Research

Learning new behaviors is essential throughout life, from early childhood development to adulthood. Consequently, deficits in learning have a significant impact on affected individuals, their families, and society.

Development and learning require precise adaptations in neural circuit structure and function—mechanisms that remain only partially understood. Our goal is to disentangle these processes under both normal and disease conditions. Beyond uncovering physiological mechanisms, we aim to establish causal links between learning deficits or developmental delays and impaired brain circuit adaptations. We seek to identify molecular pathways and mutations that affect circuit formation and multisensory processing. Ultimately, we strive to translate these insights into clinical applications by developing new diagnostic tools and innovative treatment strategies.

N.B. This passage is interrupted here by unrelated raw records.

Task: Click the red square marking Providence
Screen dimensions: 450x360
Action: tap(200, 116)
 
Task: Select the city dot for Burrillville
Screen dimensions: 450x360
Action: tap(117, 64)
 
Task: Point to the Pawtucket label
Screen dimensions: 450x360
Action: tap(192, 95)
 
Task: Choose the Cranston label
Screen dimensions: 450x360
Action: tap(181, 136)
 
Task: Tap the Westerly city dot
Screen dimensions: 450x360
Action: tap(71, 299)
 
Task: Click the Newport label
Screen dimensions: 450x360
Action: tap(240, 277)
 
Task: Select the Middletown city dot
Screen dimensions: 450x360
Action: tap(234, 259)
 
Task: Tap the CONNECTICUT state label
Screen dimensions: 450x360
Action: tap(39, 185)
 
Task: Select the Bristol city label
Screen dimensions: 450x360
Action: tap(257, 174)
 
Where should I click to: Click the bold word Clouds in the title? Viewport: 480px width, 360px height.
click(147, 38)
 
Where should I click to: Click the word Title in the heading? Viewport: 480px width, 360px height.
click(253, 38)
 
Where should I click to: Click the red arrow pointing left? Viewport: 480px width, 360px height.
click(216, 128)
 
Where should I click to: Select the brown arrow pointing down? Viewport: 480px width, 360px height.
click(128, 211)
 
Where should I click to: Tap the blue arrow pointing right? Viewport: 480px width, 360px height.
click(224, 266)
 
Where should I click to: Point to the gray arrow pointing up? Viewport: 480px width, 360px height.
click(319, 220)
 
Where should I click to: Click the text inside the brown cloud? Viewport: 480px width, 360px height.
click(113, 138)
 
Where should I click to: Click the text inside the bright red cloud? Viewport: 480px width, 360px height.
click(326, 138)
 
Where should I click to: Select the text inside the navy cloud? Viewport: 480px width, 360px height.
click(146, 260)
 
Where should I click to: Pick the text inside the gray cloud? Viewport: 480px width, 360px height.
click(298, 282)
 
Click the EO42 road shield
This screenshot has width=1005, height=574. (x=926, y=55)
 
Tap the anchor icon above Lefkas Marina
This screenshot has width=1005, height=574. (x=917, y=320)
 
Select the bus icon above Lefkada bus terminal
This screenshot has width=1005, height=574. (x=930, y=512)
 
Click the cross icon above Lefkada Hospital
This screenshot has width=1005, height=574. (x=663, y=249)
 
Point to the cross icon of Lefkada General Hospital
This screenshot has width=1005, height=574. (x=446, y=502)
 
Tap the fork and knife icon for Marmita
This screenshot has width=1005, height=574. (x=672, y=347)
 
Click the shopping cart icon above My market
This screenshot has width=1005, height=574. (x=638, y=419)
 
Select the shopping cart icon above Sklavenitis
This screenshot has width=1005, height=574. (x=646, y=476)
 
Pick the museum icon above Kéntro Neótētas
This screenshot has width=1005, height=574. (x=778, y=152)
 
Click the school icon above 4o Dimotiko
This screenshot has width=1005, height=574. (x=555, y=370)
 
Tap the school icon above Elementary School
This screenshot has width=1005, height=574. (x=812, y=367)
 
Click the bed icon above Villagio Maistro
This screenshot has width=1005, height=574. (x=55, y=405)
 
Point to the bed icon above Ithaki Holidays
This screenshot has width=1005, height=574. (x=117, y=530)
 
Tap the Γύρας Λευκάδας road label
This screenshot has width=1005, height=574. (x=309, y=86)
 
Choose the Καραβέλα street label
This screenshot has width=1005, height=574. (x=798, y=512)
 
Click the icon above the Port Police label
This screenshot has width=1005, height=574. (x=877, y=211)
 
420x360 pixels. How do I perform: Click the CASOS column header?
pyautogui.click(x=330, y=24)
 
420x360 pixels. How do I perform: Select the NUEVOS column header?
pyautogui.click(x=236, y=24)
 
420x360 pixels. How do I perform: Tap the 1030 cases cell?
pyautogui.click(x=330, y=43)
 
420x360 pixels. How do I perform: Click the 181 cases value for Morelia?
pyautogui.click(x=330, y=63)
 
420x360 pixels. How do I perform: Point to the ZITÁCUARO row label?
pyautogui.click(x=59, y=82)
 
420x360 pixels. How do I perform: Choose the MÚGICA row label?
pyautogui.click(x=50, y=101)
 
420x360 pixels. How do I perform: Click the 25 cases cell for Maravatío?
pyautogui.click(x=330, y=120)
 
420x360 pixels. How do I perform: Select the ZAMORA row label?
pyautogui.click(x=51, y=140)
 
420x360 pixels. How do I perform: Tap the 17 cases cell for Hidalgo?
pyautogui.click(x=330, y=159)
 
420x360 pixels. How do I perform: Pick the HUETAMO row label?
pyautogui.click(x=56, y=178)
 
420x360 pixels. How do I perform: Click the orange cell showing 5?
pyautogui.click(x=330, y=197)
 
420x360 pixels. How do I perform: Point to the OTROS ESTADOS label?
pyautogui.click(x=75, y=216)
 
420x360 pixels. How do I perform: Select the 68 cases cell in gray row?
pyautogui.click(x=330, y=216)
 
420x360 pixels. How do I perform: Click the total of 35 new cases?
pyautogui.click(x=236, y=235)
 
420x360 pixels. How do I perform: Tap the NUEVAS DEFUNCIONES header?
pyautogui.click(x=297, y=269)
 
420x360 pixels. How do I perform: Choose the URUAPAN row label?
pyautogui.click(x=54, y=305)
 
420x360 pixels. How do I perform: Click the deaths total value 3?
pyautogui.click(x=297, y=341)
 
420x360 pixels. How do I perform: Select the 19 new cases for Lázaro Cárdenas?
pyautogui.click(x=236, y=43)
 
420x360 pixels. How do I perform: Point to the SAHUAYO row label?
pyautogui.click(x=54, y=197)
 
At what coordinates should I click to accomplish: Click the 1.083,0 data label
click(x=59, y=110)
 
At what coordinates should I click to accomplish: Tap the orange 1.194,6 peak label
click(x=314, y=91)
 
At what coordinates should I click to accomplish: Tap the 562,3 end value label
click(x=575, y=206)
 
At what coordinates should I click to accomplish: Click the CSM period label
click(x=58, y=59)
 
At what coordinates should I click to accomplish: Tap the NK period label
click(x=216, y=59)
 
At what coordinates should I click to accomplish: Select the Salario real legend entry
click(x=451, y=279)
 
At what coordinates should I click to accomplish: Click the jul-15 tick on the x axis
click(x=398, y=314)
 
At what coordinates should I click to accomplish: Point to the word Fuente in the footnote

In our second phase, we focus specifically on multisensory integration and autism. To strengthen the bridge between basic science and clinical applications, we have defined “multisensory integration” as our overarching research theme—examining its role in neural circuit formation, structure, and behavior in both health and developmental disorders, particularly autism spectrum disorders (ASD).

PLATFORMS

The URPP AdaBD has established and continues to develop three key PLATFORMS to support its research and outreach:

• Innovative Microscopy Platform (iMIC): Provides high-resolution microscopy tools for AdaBD researchers.
• Platform for High-Dimensional Data Science: Advances software tools for analyzing complex spatial, temporal, and spatiotemporal data sets.
• Platform for Learning and Learning Disorders (LLD): Enhances knowledge of learning disorders, aiming to improve the well-being of affected individuals.

RESEARCH PATHS

We pursue multiple research projects structured along three main PATHS:

• PATH 1: From Genes to Circuit Formation and Function
  Investigates how neural circuits develop and how their functions are established in both health and disease.
• PATH 2: From Behavior to Underlying Circuit Formation
  Takes the reverse approach—starting with studies of circuit dynamics in behaving animals, particularly during multisensory learning, and tracing these findings back to specific circuit elements and genetic factors associated with developmental delay and learning deficits.
• PATH 3: Integrating Human, Animal, and Clinical Perspectives
  Bridges insights from animal models to human studies by comparing network activity across coordinated behavioral tasks. Our goal is to translate findings from animal research to human brain circuits, designing targeted tests for children with developmental delays to improve diagnosis and interventions.